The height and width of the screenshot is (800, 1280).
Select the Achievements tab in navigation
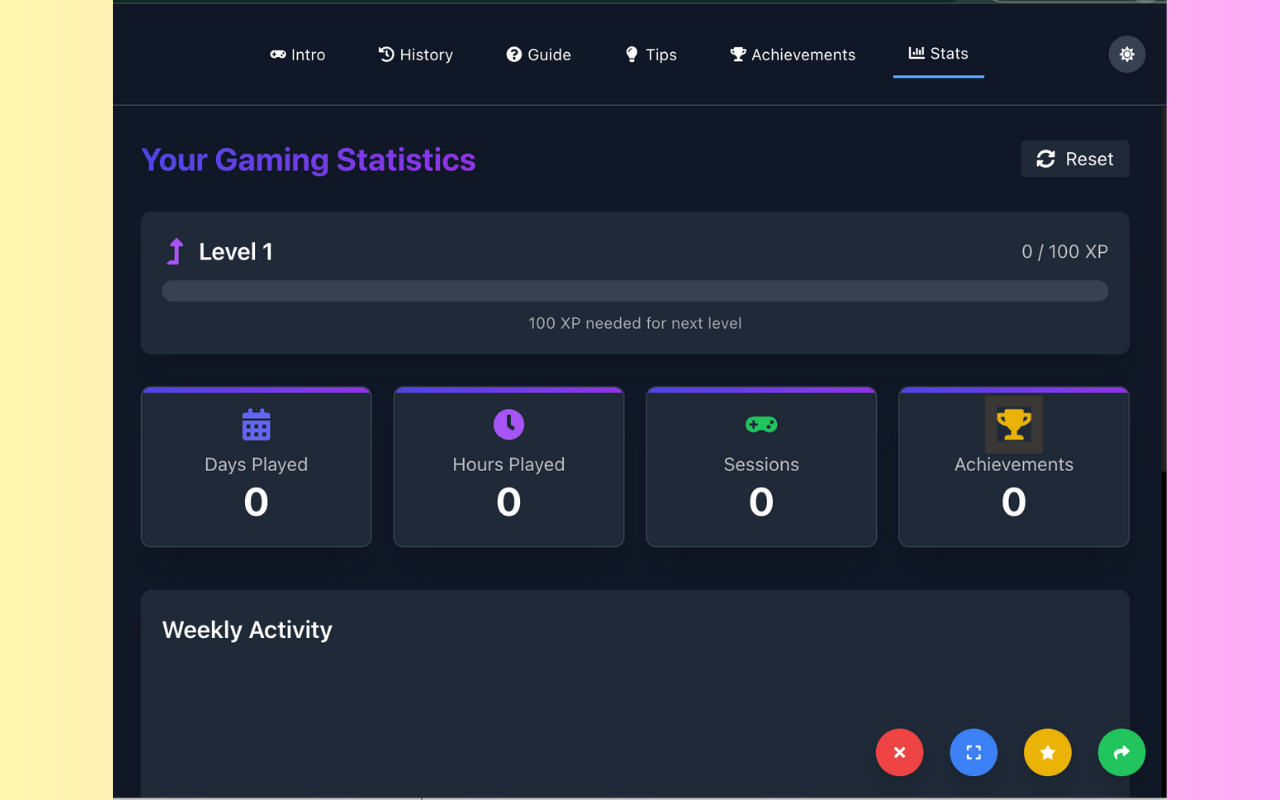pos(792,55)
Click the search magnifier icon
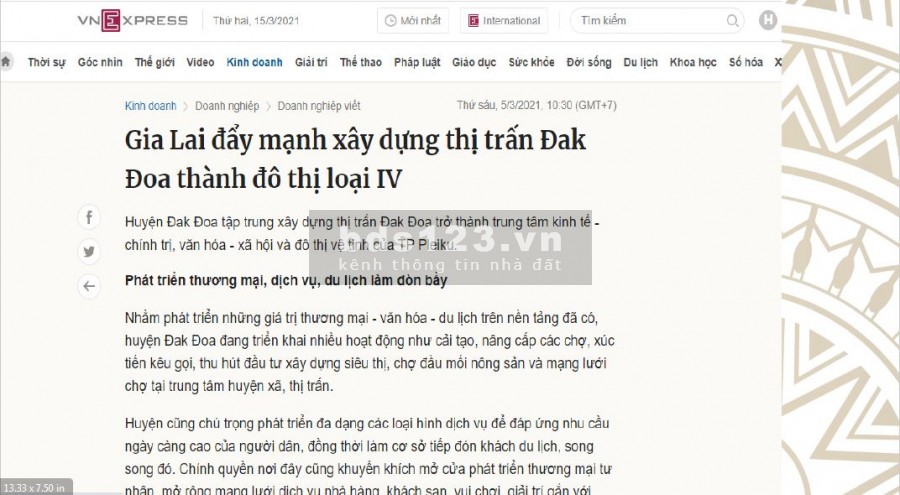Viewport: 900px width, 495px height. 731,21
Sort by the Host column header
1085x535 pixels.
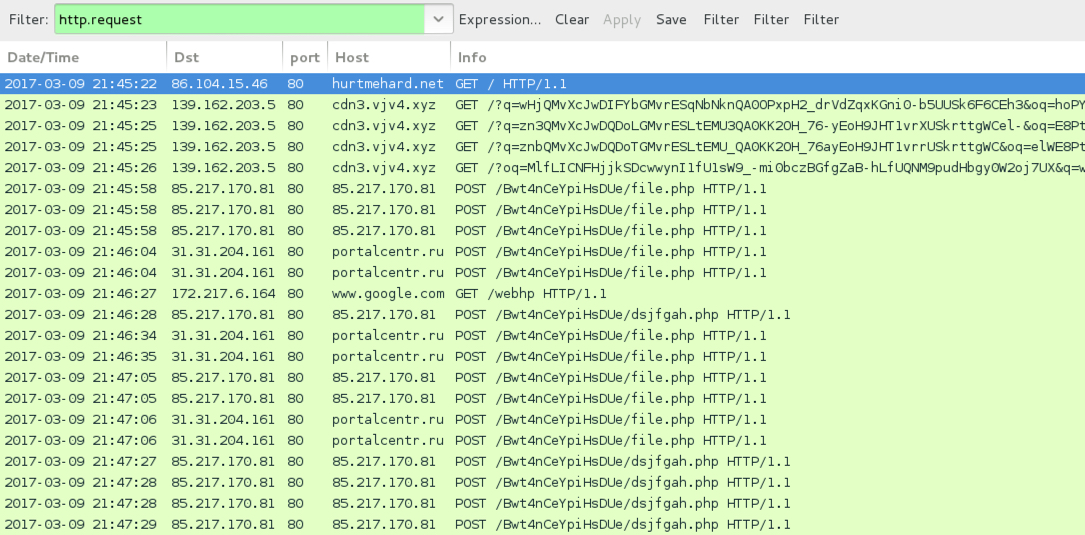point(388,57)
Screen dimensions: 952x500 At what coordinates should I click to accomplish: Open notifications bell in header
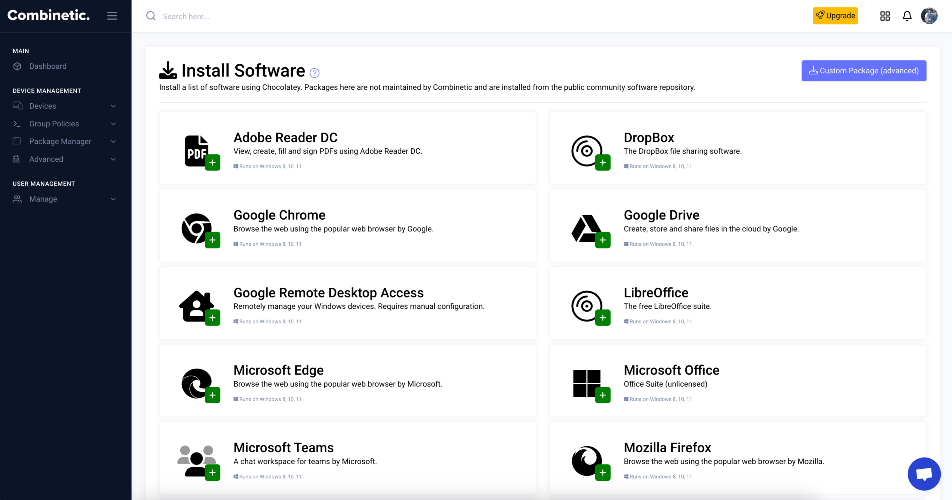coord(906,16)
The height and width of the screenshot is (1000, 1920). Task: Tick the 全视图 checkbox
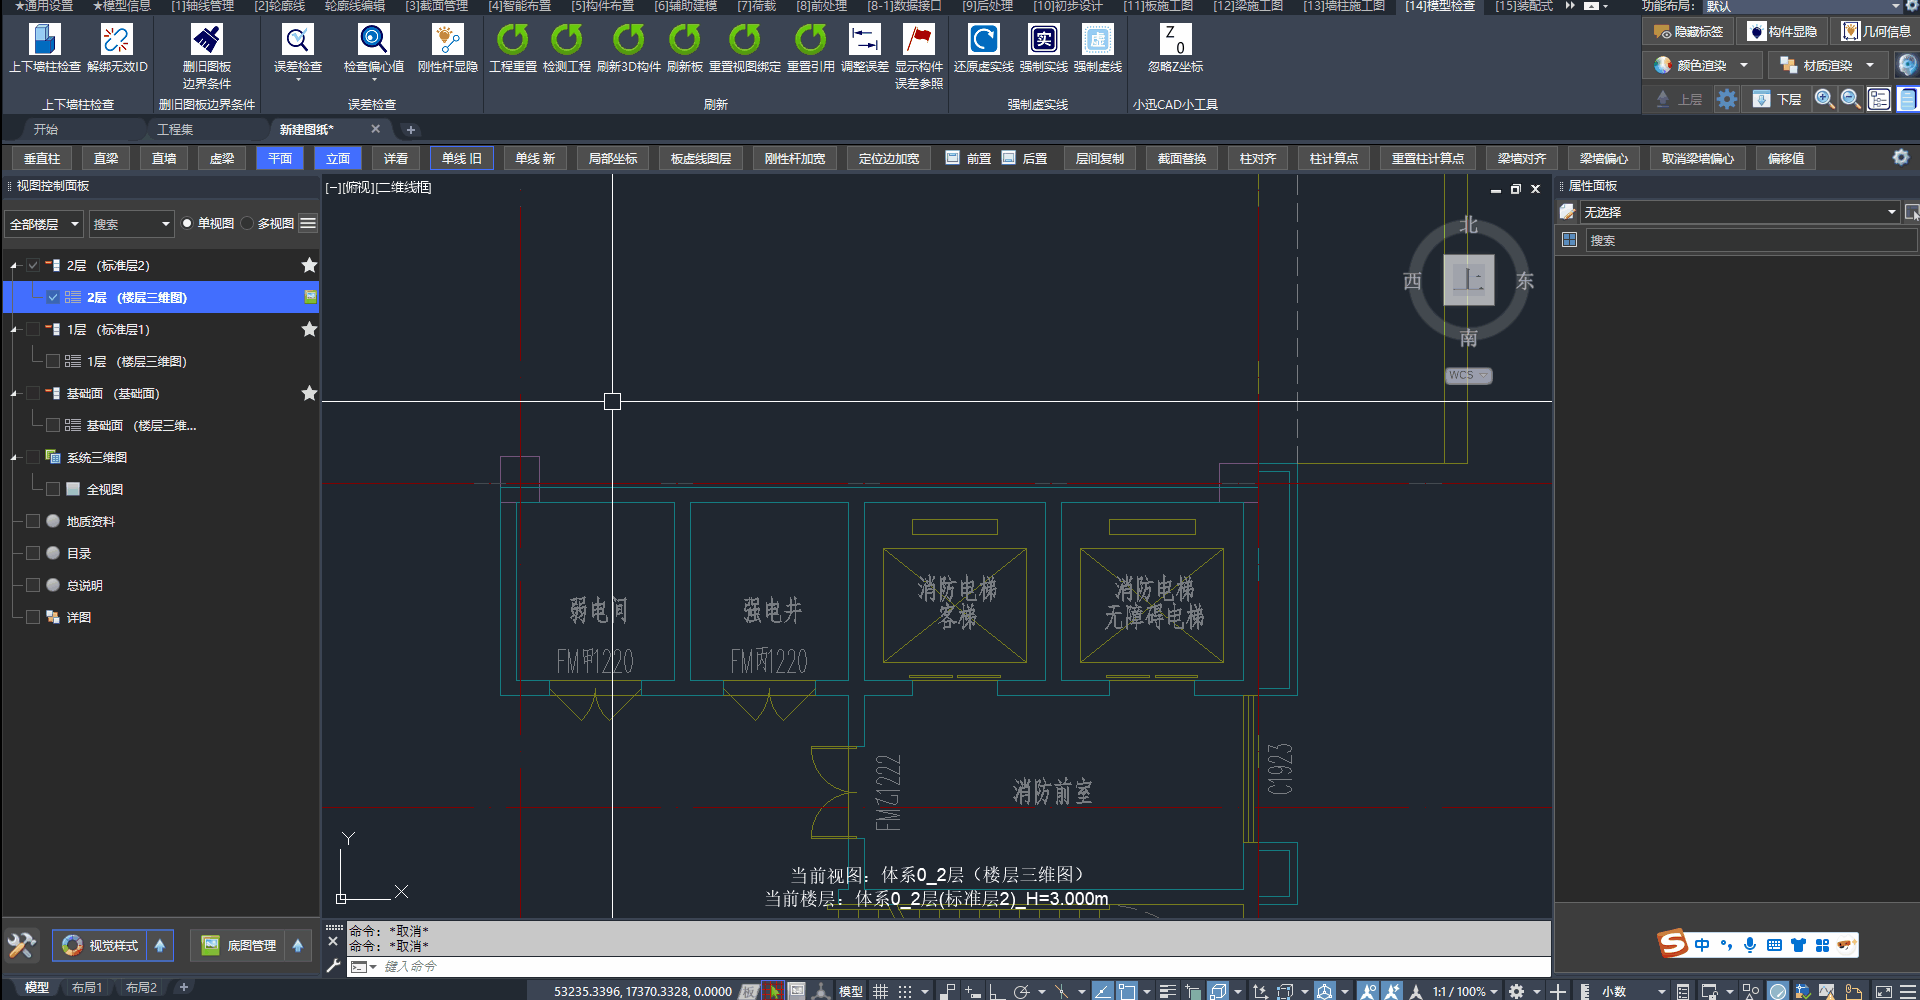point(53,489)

■ Assigned task: Nothing but an exact copy is needed, covering the lines from the line with "Click the search magnifier icon" through the last line of the entries, pictures excluded.

■ Your solution:
Click the search magnifier icon
Viewport: 900px width, 495px height. 731,21
Sort by the Host column header
1085x535 pixels.
point(388,57)
Screen dimensions: 952x500 At what coordinates should I click to accomplish: Open notifications bell in header
coord(906,16)
The height and width of the screenshot is (1000, 1920). Task: Tick the 全视图 checkbox
point(53,489)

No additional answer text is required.